• **Aim**
Update the entries below by changing "Email Address" to "E-mail Address". Reproduce every other line unchanged.

[Target position entries]
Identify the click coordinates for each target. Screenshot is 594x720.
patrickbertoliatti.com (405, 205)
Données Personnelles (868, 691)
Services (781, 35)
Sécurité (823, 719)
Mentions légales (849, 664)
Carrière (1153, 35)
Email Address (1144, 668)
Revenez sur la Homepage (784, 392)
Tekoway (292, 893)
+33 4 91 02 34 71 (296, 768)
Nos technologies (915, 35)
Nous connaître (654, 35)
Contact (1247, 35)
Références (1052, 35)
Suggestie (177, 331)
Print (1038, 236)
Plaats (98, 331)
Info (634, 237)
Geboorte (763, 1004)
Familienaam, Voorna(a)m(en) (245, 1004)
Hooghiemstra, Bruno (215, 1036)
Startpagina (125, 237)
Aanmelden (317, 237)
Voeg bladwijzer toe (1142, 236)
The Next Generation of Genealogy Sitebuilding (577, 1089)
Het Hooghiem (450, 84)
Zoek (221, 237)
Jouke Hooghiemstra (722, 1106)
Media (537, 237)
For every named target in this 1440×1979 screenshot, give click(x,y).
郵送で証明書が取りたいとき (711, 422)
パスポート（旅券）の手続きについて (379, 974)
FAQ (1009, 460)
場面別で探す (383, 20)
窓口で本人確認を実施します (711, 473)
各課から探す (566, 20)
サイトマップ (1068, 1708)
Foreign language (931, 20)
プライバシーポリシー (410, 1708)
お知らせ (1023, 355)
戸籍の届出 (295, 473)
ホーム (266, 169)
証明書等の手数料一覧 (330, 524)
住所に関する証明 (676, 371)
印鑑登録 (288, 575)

• **Answer to this exercise**
Identify the click coordinates for each target. Screenshot is 594x720.
patrickbertoliatti.com (405, 205)
Données Personnelles (868, 691)
Services (781, 35)
Sécurité (823, 719)
Mentions légales (849, 664)
Carrière (1153, 35)
E-mail Address (1144, 668)
Revenez sur la Homepage (784, 392)
Tekoway (292, 893)
+33 4 91 02 34 71 (296, 768)
Nos technologies (915, 35)
Nous connaître (654, 35)
Contact (1247, 35)
Références (1052, 35)
Suggestie (177, 331)
Print (1038, 236)
Plaats (98, 331)
Info (634, 237)
Geboorte (763, 1004)
Familienaam, Voorna(a)m(en) (245, 1004)
Hooghiemstra, Bruno (215, 1036)
Startpagina (125, 237)
Aanmelden (317, 237)
Voeg bladwijzer toe (1142, 236)
The Next Generation of Genealogy Sitebuilding (577, 1089)
Het Hooghiem (450, 84)
Zoek (221, 237)
Jouke Hooghiemstra (722, 1106)
Media (537, 237)
For every named target in this 1440×1979 screenshot, give click(x,y).
郵送で証明書が取りたいとき (711, 422)
パスポート（旅券）の手続きについて (379, 974)
FAQ (1009, 460)
場面別で探す (383, 20)
窓口で本人確認を実施します (711, 473)
各課から探す (566, 20)
サイトマップ (1068, 1708)
Foreign language (931, 20)
プライバシーポリシー (410, 1708)
お知らせ (1023, 355)
戸籍の届出 (295, 473)
ホーム (266, 169)
証明書等の手数料一覧 (330, 524)
住所に関する証明 (676, 371)
印鑑登録 (288, 575)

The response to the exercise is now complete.